One of the strengths of this book is that it is vendor independent and also architecture independent. The book begins by introducing how dimensional modelling is used in the methodologies used by Inmon and Kimball and it debunks quite a few myths that exist about both methodologies. It also explains the concept of stand-alone data marts and which advantages and especially which disadvantages this technique has. Throughout the book, the author explains how the different methodologies can have an impact on how certain concepts are implemented.

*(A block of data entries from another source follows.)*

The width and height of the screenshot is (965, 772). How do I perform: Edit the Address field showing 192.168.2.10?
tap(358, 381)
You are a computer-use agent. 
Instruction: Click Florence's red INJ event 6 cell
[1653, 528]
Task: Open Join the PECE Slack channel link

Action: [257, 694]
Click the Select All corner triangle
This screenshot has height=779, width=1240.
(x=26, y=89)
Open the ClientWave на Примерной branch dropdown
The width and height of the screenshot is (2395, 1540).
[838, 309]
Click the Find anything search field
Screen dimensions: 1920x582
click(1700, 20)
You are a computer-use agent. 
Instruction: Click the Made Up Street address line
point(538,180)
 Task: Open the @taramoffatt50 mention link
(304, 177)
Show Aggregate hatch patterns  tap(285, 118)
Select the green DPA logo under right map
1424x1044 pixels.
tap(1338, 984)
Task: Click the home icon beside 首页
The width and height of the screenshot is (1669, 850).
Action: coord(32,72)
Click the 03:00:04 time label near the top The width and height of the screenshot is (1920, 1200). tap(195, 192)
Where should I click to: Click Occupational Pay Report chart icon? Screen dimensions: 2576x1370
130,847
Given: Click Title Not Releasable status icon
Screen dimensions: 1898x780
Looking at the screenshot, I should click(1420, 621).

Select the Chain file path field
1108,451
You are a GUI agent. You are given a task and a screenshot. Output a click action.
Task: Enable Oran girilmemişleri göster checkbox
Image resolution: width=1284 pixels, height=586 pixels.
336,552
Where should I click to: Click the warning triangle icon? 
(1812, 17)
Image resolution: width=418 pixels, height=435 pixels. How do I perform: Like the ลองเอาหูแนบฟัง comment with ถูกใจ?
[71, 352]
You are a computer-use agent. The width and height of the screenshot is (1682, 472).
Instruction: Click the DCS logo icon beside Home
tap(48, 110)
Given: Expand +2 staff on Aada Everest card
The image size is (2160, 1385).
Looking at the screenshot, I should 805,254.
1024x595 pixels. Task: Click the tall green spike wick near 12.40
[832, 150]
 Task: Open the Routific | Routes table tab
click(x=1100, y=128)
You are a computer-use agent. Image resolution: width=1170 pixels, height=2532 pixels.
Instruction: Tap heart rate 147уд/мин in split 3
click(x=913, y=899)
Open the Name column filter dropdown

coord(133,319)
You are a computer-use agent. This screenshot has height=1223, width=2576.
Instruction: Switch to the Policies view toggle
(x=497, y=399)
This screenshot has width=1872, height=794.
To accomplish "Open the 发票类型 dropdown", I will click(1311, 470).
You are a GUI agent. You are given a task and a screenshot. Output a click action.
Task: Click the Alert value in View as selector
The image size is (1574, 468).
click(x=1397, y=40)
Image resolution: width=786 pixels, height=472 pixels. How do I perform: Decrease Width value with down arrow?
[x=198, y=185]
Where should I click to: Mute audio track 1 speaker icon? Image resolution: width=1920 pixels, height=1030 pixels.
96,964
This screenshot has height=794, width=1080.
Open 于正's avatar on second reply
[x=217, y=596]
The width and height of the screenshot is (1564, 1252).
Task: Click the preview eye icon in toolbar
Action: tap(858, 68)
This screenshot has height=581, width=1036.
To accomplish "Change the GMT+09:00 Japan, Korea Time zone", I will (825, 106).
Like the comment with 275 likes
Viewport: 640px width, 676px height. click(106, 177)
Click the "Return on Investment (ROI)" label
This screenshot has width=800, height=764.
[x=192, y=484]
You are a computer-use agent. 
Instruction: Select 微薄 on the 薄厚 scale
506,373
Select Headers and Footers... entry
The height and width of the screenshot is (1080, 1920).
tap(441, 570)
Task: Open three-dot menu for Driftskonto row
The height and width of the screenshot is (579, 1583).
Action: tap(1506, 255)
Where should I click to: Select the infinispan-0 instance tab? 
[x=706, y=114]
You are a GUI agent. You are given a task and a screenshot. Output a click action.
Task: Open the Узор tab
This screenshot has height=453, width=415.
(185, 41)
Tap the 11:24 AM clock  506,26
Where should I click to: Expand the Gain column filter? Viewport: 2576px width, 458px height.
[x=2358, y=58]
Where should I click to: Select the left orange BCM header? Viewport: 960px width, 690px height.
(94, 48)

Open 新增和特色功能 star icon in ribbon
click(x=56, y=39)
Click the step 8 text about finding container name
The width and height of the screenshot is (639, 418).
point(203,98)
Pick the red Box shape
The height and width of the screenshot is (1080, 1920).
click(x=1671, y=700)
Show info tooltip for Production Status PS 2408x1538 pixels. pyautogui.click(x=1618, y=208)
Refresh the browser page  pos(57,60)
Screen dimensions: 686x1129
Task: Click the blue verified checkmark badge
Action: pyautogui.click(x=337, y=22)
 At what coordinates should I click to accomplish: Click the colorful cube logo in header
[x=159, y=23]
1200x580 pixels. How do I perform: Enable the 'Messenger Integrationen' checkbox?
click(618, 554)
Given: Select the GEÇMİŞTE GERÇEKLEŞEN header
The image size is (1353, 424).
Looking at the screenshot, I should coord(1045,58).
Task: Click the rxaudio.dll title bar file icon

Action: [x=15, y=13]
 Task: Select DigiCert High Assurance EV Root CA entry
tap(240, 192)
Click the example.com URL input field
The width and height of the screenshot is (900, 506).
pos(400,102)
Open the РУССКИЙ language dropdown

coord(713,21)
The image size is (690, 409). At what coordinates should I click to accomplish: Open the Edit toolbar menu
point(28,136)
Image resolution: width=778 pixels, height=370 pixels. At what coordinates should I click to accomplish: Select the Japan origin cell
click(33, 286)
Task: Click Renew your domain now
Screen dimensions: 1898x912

Another great piece was the explanation of drilling-across and the importance of it for cross analysis of different process. While reading Kimball’s book, I didn’t pick up the significance of this, but because of the attention Christopher gives to conformed dimensions – a whole chapter – I could really put it in perspective. The different types of conformity are well explained and are illustrated with clear examples. The book also gives different ways of drilling across and provides a few code samples.
There are the usual chapters that you expect from a book like this: dimension design, slowly changing attributes, snowflaking, different kinds of fact tables et cetera. But there is the occasional deep dive: multi-valued dimensions/ attributes and how they relate to bridge tables, type-specific stars, recursive hierarchies and so on. He even explains how to handle all these exotic features when there are slowly changing attributes, but unfortunately he doesn’t back it up with detailed examples. It’s the only weak point of the book, but making the book too detailed would perhaps make it too long and harder to read. And hopefully we never have to implement a slowly changing many to many relationship.
There are also some chapters on performance enhancements, such as derived tables and aggregates. These solutions might become somewhat obsolete in the past years thanks to hardware advancements and the introduction of columnar and in-memory databases, but since not every company has Enterprise edition these tools might still be very useful.
The last three chapters are more about how to design the ETL, how to work with BI tools and how to document models. Personally I found those less interesting, but there’s still some value in it.
It’s a great book about designing data warehouses using star schemas. Buy it, read it and take it with you on every data warehouse project you encounter. You won’t regret it.